Its significance is not the tantrum thrown by French president Emmanuel Macron. He has recalled his ambassadors to Washington and Canberra because Australia is cancelling a £47 billion contract to buy 12 French-built diesel submarines.
The real significance is summed up by a headline in the Financial Times, “For Biden—and America—it’s basically China from now on.” Aukus is a major step towards a real Cold War between the US and China.
The nuclear submarines would allow the Australian navy to operate undetected and at long range close to the shores of Asia. China has been building up its naval capabilities fast—Aukus is intended to counter this.
The much-hyped first operational voyage of Britain’s new aircraft carrier Queen Elizabeth II is part of the same process. Carrying US Marine as well as Royal Navy aircraft, it will pass through the hotly disputed South China Sea. And it will carry out exercises in the Pacific with the US, Japanese, Australian, New Zealand, and Singaporean navies.
Zhu Feng of Tsinghua University in China’s capital Beijing said the Aukus agreement “is directly aimed at containing China’s rise. The Biden administration’s China policy is ‘Trumpism without Trump’.” Feng added it was “essentially a continuation” of Trump’s “strategic suppression of China.”
Macron’s anger and the bemusement of the rest of the European Union reflects the fact they weren’t consulted before the announcement of Aukus.
The analyst Ben Judah tweeted that he was “struck by the humiliation inflicted on Macron” at the G7 summit in Cornwall in June. “As he dressed down Boris Johnson over Northern Ireland and boasted of ties to Australia in the Indo-Pacific, the Anglo three literally made a move on the sidelines.”
The EU was frozen out probably because Germany and France have been resisting Joe Biden’s efforts to brigade them against China. But it’s also, as “a senior EU member state official” told the Financial Times, “Another example of how Europe might be rich but isn’t powerful”.
Aukus is good news for Boris Johnson, since it shows that Brexit doesn’t necessarily mean isolation.
But it’s also an interesting example of the US’s increasingly close cooperation with what used to be called the “White Dominions”—the old settler colonies of Australia, Canada, and New Zealand. They all belong, together with the US and Britain, to the “Five Eyes” intelligence-sharing pact.

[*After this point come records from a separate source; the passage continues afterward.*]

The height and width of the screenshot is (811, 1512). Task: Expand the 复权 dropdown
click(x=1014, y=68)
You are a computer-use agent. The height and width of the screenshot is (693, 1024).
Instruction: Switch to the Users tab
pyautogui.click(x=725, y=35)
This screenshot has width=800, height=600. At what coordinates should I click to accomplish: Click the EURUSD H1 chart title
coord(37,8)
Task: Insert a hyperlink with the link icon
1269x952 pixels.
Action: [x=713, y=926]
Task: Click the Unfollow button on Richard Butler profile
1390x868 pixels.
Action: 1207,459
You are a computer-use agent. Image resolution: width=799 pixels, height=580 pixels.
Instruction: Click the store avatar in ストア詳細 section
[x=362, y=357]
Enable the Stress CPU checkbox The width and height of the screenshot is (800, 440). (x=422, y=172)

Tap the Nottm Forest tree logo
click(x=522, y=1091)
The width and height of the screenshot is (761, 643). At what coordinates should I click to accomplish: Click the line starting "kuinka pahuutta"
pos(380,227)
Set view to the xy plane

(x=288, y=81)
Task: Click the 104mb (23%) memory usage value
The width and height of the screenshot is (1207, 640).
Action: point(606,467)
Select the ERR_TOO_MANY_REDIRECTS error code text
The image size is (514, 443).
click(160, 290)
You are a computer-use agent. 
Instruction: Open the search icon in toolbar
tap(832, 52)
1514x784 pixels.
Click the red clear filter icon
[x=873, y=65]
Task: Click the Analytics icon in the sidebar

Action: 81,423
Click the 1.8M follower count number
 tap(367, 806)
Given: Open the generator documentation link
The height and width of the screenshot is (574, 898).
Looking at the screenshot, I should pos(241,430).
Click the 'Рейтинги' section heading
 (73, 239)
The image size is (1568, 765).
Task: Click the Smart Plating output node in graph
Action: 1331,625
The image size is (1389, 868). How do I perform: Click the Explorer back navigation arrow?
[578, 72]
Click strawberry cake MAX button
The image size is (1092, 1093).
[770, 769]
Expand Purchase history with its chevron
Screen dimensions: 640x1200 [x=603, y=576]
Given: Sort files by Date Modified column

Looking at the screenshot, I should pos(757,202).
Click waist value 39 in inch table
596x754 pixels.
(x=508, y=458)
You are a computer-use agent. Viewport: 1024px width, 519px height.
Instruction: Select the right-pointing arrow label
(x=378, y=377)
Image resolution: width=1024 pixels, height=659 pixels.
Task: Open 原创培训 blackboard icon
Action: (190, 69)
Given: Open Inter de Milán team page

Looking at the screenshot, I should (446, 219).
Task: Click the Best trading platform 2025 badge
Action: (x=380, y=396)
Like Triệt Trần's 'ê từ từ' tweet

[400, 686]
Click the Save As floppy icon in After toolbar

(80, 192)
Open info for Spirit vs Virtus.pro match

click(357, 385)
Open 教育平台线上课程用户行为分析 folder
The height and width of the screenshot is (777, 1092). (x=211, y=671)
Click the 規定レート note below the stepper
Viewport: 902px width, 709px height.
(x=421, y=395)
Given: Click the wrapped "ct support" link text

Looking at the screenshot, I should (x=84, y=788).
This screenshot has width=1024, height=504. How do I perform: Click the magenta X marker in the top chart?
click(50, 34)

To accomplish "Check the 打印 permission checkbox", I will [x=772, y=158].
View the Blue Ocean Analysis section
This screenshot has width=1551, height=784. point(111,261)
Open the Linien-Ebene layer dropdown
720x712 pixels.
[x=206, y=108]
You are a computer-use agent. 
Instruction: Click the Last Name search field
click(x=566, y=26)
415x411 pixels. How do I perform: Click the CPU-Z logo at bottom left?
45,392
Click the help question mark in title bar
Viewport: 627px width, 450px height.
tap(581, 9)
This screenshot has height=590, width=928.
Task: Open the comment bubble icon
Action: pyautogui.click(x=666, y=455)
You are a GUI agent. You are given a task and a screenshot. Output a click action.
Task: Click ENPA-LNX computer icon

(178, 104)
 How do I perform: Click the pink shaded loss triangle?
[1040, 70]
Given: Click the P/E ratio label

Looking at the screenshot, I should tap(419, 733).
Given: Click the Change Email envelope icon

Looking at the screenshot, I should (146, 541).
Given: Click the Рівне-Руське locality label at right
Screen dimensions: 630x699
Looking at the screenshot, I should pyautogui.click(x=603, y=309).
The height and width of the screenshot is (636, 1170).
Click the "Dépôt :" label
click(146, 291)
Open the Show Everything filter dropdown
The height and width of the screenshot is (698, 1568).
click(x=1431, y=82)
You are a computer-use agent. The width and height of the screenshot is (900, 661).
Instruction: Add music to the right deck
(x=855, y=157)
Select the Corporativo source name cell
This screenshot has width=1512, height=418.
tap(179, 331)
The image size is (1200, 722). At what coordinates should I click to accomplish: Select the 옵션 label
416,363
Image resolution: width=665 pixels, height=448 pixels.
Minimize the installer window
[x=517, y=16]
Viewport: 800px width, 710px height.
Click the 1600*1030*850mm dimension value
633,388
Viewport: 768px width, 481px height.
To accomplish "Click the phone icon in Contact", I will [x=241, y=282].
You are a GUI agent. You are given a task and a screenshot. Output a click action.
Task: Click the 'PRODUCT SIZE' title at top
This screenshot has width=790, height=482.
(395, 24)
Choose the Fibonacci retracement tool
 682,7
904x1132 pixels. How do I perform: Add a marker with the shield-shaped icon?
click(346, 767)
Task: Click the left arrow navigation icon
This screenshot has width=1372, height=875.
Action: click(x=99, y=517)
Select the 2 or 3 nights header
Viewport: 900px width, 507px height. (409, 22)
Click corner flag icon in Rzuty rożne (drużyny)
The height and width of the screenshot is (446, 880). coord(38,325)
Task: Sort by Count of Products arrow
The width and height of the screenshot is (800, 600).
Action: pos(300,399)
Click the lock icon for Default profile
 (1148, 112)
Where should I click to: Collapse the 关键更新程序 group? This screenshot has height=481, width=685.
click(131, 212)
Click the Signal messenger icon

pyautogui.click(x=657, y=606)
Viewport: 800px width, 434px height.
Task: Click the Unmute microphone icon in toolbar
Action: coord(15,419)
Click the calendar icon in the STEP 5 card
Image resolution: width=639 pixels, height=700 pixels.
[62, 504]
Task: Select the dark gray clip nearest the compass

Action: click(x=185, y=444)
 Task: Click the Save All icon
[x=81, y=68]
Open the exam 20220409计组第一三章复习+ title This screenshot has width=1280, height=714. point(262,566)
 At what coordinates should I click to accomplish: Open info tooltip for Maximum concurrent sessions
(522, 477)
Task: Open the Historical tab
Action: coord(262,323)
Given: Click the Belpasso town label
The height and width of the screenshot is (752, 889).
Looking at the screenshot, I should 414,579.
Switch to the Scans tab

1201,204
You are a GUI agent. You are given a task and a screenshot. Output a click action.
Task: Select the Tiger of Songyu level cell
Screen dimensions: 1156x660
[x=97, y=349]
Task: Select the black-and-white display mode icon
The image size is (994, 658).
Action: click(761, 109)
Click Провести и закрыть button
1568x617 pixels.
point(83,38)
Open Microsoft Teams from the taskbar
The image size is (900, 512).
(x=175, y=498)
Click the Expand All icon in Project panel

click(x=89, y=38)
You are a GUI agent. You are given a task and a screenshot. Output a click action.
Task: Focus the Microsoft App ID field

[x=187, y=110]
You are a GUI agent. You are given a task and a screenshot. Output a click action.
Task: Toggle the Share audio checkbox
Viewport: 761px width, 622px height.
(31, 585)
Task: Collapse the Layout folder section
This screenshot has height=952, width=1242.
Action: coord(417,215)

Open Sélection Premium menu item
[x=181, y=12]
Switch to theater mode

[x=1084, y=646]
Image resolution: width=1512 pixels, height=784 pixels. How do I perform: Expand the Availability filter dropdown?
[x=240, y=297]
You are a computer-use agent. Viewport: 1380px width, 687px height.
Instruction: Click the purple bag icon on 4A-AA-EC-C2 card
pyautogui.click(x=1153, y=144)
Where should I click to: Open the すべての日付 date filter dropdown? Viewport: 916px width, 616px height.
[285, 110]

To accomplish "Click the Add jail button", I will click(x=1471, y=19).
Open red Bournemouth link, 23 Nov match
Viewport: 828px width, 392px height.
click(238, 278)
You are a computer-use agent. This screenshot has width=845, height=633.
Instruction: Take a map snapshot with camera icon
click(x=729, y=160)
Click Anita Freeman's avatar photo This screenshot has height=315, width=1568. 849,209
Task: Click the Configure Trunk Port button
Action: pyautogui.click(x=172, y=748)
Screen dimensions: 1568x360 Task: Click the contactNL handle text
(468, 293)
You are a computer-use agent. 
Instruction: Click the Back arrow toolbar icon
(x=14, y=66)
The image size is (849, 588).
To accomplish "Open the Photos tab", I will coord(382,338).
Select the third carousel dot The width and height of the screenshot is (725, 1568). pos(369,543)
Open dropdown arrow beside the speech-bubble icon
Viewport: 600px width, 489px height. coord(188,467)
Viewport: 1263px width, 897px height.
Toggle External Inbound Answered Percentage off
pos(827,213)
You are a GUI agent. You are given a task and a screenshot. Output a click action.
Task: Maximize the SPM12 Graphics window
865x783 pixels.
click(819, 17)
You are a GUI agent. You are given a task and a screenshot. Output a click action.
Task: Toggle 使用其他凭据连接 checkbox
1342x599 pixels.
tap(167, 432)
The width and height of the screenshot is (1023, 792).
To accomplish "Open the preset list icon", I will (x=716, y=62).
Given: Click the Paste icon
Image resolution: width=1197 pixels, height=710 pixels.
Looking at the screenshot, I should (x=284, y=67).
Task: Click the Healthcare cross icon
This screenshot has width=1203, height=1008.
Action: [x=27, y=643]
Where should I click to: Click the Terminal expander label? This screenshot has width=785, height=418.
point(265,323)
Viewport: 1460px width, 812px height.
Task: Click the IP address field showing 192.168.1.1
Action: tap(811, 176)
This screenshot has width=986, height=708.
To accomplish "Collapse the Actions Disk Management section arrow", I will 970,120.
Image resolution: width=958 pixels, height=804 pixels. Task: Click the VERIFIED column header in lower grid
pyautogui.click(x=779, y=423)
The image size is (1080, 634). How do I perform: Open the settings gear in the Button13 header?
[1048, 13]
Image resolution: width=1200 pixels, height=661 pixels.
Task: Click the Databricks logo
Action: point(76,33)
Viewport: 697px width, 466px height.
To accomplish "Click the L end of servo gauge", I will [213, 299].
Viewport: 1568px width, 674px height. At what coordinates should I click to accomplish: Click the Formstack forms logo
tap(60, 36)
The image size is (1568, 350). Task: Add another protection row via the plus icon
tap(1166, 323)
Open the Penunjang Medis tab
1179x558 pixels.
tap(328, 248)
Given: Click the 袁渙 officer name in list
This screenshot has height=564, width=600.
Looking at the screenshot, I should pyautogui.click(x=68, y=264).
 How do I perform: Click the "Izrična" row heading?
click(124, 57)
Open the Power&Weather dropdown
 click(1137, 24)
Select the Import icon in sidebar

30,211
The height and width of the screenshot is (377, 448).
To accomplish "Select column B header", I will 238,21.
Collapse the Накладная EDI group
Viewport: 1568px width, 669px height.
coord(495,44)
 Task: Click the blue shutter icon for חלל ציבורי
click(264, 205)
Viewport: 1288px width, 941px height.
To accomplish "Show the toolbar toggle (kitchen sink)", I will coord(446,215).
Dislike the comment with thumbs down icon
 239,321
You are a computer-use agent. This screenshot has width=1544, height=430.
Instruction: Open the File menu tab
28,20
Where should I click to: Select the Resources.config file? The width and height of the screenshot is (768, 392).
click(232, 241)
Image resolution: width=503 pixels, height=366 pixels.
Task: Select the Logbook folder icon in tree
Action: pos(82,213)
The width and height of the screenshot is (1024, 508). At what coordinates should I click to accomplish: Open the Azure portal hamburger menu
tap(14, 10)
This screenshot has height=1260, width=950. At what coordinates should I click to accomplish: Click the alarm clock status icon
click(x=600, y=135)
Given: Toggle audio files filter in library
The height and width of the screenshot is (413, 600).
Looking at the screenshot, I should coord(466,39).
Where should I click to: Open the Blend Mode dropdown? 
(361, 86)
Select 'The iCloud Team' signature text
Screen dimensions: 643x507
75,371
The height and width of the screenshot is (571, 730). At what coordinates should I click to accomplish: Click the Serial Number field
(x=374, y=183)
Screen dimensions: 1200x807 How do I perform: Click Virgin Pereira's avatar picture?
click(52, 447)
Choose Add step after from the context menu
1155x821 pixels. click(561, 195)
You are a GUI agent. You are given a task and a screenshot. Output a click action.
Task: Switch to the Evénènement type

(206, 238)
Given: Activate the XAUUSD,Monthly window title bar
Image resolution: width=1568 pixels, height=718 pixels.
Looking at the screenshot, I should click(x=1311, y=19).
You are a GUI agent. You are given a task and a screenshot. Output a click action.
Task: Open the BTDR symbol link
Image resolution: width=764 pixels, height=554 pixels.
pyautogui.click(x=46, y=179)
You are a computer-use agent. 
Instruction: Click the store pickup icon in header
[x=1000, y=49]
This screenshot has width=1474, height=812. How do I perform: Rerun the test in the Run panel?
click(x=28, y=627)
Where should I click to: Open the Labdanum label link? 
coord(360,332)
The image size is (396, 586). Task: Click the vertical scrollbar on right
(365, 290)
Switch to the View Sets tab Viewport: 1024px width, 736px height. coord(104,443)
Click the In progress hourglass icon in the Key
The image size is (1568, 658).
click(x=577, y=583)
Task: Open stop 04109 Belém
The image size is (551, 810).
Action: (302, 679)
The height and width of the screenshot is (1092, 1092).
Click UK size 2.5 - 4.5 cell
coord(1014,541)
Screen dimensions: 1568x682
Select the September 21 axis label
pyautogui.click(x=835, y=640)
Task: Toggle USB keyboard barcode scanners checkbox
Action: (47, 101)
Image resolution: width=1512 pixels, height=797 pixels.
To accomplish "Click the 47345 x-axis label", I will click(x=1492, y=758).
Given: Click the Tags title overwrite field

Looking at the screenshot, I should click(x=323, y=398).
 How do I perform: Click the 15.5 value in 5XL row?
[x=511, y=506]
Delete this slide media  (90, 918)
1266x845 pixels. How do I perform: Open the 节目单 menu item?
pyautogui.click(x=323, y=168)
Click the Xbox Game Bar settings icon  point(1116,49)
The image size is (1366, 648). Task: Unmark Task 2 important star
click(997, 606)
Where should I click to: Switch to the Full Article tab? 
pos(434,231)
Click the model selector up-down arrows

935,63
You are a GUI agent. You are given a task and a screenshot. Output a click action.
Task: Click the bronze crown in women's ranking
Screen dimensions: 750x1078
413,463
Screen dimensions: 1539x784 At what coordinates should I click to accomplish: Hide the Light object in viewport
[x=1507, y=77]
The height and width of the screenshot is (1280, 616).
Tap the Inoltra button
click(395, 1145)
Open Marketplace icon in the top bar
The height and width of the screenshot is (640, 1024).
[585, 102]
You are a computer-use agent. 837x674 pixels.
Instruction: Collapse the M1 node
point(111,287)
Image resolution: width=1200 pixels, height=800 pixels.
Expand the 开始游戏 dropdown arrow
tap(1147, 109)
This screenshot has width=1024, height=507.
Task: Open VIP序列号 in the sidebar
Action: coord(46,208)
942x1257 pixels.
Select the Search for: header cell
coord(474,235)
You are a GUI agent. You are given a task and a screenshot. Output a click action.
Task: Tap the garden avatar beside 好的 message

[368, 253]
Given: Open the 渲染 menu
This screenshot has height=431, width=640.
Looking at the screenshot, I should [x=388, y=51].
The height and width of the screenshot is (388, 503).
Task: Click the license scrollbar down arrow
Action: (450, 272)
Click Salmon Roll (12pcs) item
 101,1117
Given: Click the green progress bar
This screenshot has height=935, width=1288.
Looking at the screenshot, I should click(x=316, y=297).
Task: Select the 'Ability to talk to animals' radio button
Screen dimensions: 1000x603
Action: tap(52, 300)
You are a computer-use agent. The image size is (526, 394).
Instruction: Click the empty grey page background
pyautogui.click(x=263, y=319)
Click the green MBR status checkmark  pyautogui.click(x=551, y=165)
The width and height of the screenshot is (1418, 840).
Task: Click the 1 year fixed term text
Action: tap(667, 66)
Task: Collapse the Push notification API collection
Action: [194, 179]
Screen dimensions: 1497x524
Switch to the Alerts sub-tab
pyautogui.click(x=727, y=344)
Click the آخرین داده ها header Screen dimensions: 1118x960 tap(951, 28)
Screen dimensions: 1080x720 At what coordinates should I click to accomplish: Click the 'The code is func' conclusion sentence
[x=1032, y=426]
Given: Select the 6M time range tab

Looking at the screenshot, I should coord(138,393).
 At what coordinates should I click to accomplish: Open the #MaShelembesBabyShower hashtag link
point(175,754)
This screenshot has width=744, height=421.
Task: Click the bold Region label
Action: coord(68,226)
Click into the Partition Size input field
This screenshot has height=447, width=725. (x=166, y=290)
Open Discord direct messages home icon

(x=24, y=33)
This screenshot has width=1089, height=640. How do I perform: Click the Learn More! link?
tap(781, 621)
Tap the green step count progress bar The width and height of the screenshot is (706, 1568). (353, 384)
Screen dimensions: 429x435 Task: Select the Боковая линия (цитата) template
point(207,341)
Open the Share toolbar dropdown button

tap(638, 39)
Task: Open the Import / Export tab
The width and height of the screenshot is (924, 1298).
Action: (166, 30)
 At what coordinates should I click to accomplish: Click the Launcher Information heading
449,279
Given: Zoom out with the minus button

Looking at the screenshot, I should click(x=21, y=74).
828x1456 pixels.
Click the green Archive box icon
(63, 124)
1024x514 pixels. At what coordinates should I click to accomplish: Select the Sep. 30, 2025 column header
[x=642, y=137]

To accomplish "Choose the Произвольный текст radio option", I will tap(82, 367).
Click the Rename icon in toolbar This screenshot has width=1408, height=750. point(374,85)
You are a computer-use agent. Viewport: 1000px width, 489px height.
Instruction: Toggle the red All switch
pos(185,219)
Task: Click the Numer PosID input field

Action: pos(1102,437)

Australia and New Zealand have aligned with the US ever since Britain suffered severe defeats in Asia at the hands of Japan during the Second World War. Right wing prime minister John Howard said in 1999 Australia would act as the US’s “deputy sheriff” in the Pacific region.
Australia subsequently veered towards China, as its economy reoriented as a supplier of raw materials during China’s boom. But it is now firmly back in the US camp.
The US and Australia also belong to the “Quad”—a new anti-China bloc in the Indo-Pacific promoted by both Trump and Biden. The other members are India, yet another ex-British colony, and Japan.
It looks as if Biden has embraced the “league of democracies” advocated by John McCain, the unsuccessful Republican candidate in the 2008 presidential election.
Barack Obama, who defeated him, rejected this idea. It was thought up by the neoconservative intellectual Robert Kagan. He was a founder of the Project for a New American Century that lobbied for George W Bush’s disastrous invasion of Iraq.
Biden may have tilted left in domestic policy, but the continuities with the Republicans in foreign policy are striking. And he is choosing as his most trusted allies what was once the core of the British Empire.
The growing inter-imperialist rivalry between the US and China is becoming increasingly ideological.
Aukus is a stark reminder that US imperialism is far from finished. Compared to the escalating arms race in the Indo-Pacific—make no mistake, China will react—Kabul’s fall was a sideshow.